DOCUMENT SEGMENT:
= = = = = = =

The newspaper reported a Christmas service led by Millar and the choir in 1898, including what was performed.  The choral items later appear in the United Free Church of Scotland Anthem Book (1909), clearly popular choices.

  • Smith, R. A., How beautiful upon the mountains,
  • [Elvey or Hopkins] Arise, shine, for Thy light is come
  • Hatton, J. L., Let us now go even unto Bethlehem
  • Batiste, Édouard,  Angelic voices [organ]
  • Handel, G. F., March in Scipio [organ]

Choir outings were popular in the two decades before the Great War. (You have only to look at eBay listings for choir trip postcards!)  The Barrhead News reported an outstandingly successful choir outing by train to Callander and the Trossachs, led by Millar ­­and the Revd. Robert Barr in June 1899.  They had a great time, with unspecified high jinks in the railway tunnel between Queen Street and Cowlairs; a picnic by the banks of Loch Katrine, provided by the young ladies of the choir; and singing and violin playing on the way home, arriving back at 11pm.  An evening party on another occasion seems to have ended after midnight!  Being in a church choir plainly enhanced one’s social life.

= = = = = = =

SUPPLIED INFORMATION:
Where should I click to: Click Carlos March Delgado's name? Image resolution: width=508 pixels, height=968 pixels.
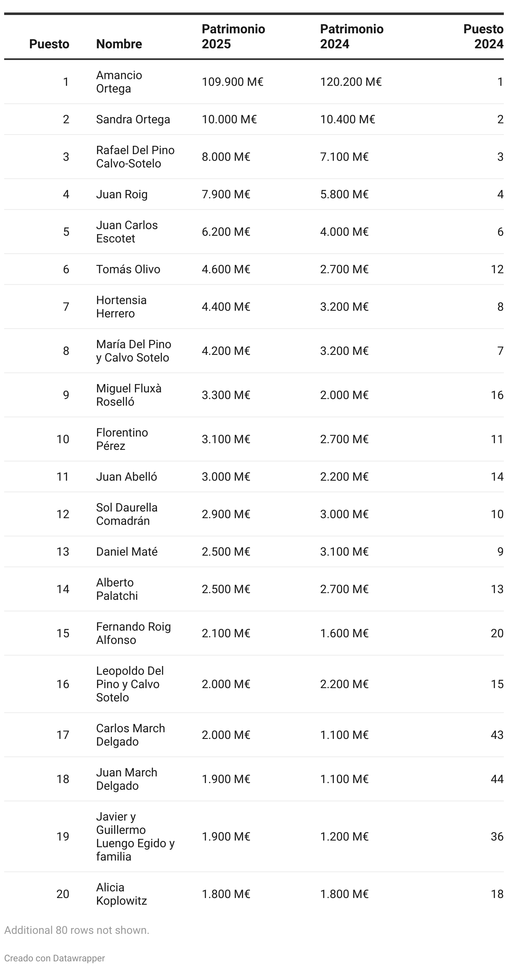131,735
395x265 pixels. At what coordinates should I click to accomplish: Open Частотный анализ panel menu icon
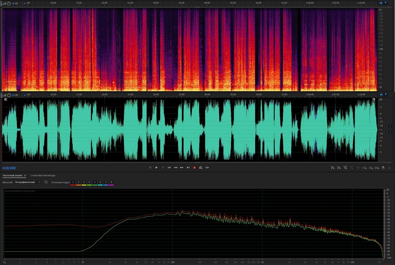(25, 176)
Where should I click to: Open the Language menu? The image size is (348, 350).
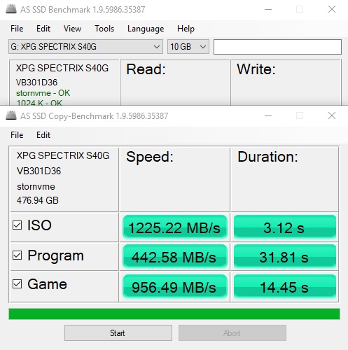[146, 29]
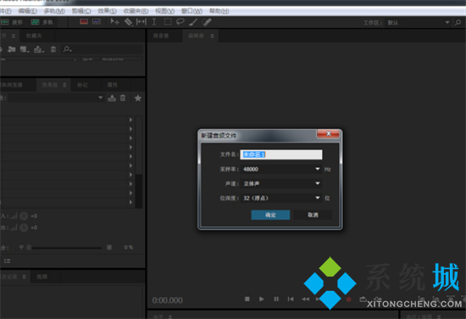
Task: Switch to Waveform (波形) view
Action: 12,22
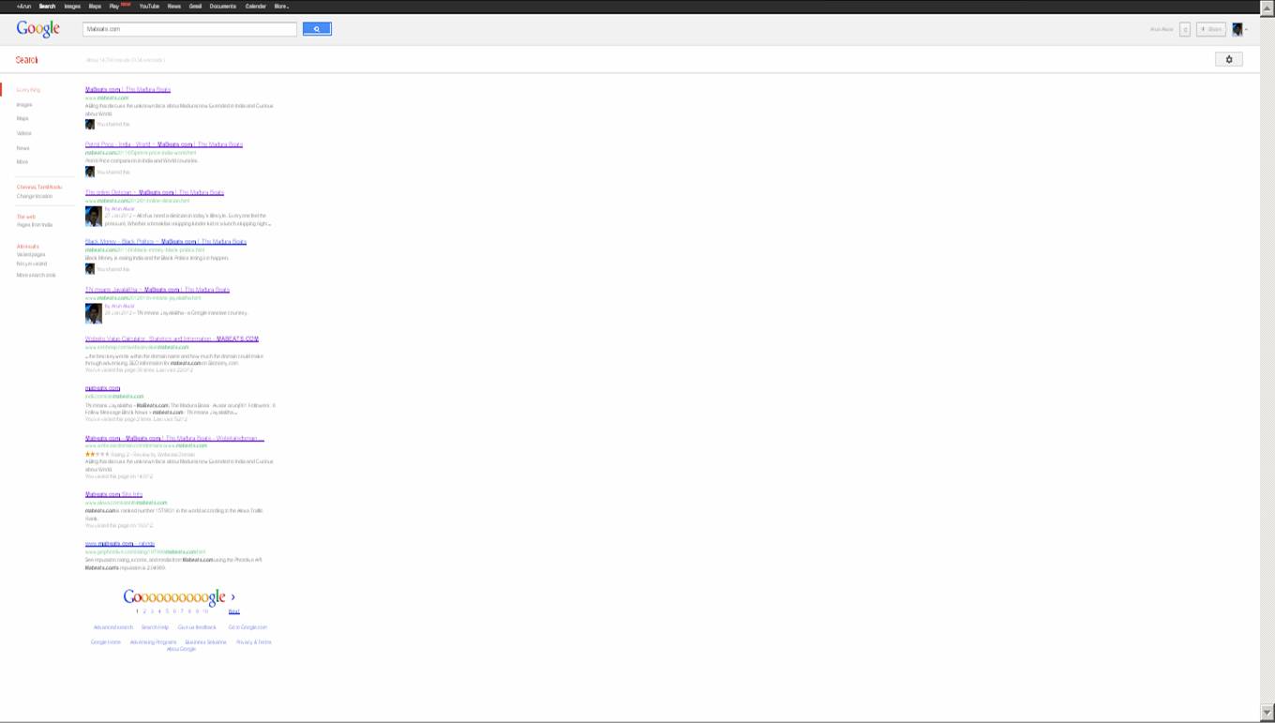Click the scrollbar up arrow
Image resolution: width=1275 pixels, height=723 pixels.
[x=1267, y=8]
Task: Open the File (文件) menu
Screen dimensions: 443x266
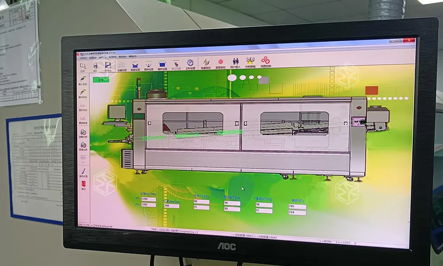Action: (x=83, y=57)
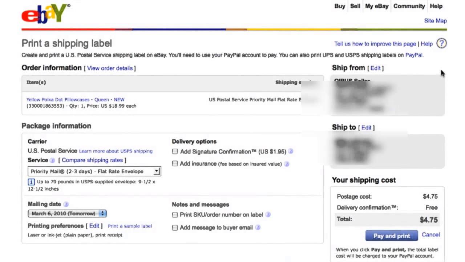465x262 pixels.
Task: Check the Add insurance option
Action: pyautogui.click(x=175, y=164)
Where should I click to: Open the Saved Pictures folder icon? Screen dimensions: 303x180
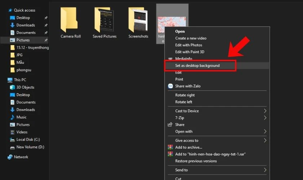[x=104, y=20]
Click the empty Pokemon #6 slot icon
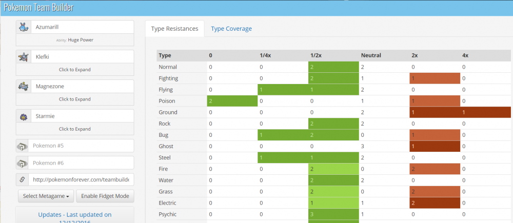This screenshot has height=223, width=513. click(23, 163)
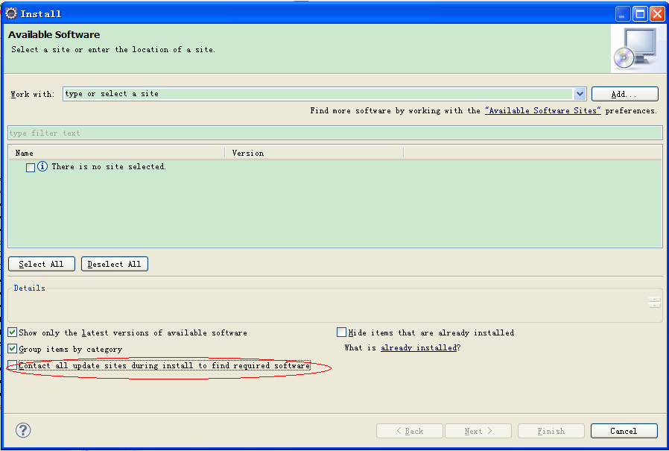Focus the type filter text field
Viewport: 669px width, 451px height.
[335, 133]
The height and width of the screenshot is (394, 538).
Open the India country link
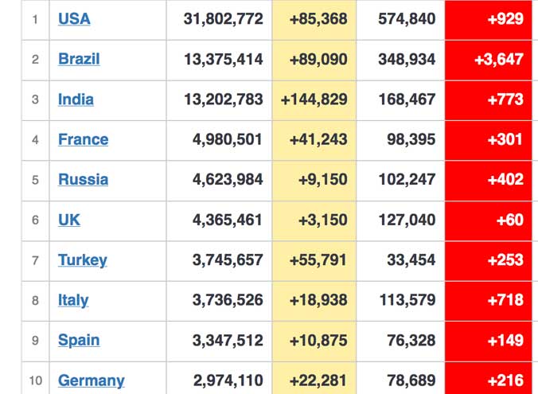point(76,99)
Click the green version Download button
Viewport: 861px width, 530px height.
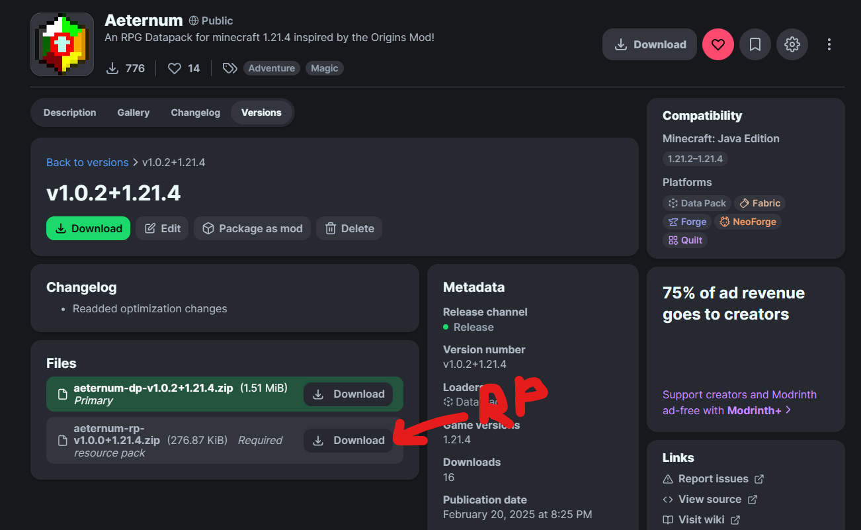click(88, 228)
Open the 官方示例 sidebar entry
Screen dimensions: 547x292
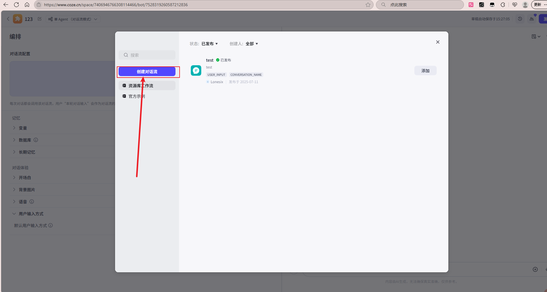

= = = = = = =

TASK DETAILS: In the text about Millar's church choir, why does the writer describe the choral items from the 1898 Christmas service as clearly popular choices?

EXPECTED ANSWER: The writer calls them clearly popular choices because those choral items later appear in the United Free Church of Scotland Anthem Book of 1909.